Global Summit Highlights AI's Role in Climate Prediction and Early Warning Systems

The Geneva International Conference Center buzzed with the vibrant energy of artificial intelligence thought leaders, converging on the final day to explore AI's transformative potential for early warning systems.


Devdiscourse News Desk | Geneva | Updated: 03-06-2024 13:46 IST | Created: 03-06-2024 13:46 IST
Global Summit Highlights AI's Role in Climate Prediction and Early Warning Systems

The annual AI For Good Global Summit in Geneva was filled with anticipation and excitement as it spanned multiple floors of exhibitions, stages, and workshops. The two critical days of the summit focused on AI for future climate prediction and early warning systems.

“WMO has long been at the forefront of innovation. We coordinate the international exchange of data that underpins modern-day forecasting capabilities. Several times a day, nations across the globe and many other partners measure weather conditions using WMO standards and share this data internationally with centers that compute global weather forecasts. This data is then disseminated back to the countries that provided the inputs within hours,” said Ko Barrett, WMO Deputy Secretary-General.

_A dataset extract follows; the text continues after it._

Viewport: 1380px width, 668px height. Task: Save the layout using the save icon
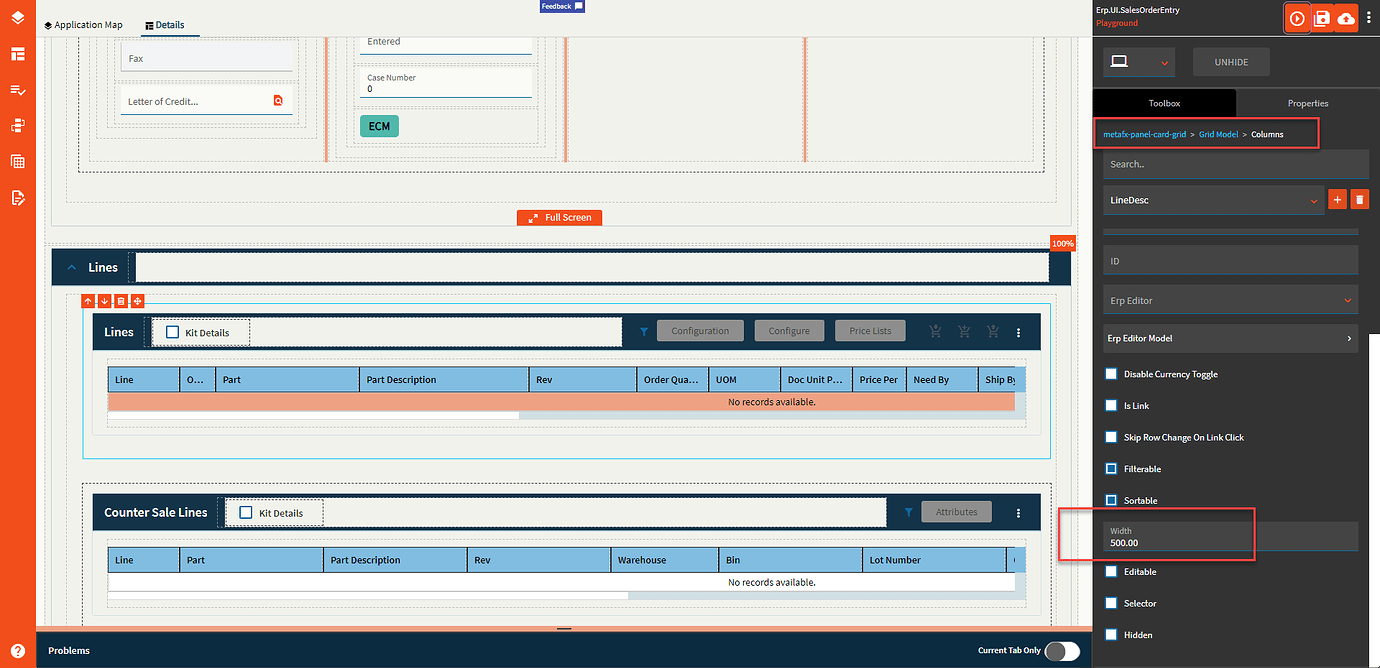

The Geneva International Conference Center buzzed with the vibrant energy of artificial intelligence thought leaders, converging on the final day to explore AI's transformative potential for early warning systems.

A workshop held in a small room on the third floor was filled to capacity, with attendees peeking in through the door. This session covered a range of management aspects, from food security to anticipatory action for droughts and heat waves, and examined the complexities of harnessing the power of AI to better understand earth system science. Abstracts and presentations are available on the event’s official website.

A standout event was the Early Warnings for All initiative, held in the afternoon in a larger room that still struggled to accommodate the interested audience. This highlighted the growing momentum of this global campaign and the strong desire to leverage AI to ensure everyone on Earth is protected by an early warning system.

Real-world applications of AI in national and global early warning systems were showcased, demonstrating the campaign's progress. The MedEWSa project exemplifies how WMO is collaborating with research institutions, the private sector, and international bodies to refine early warning systems using AI, supporting quicker, science-based, and more effective first responder actions when faced with extreme weather events and natural hazards.

The WMO acknowledges the challenges ahead but is committed to integrating AI technology into its technical operations and governance. One of the key focus areas is the integration of AI into the Multi-Hazard Early Warning System (MHEWS) framework. By leveraging AI, WMO aims to enhance predictive analytics and automate data processing, thereby improving the accuracy and timeliness of early warnings.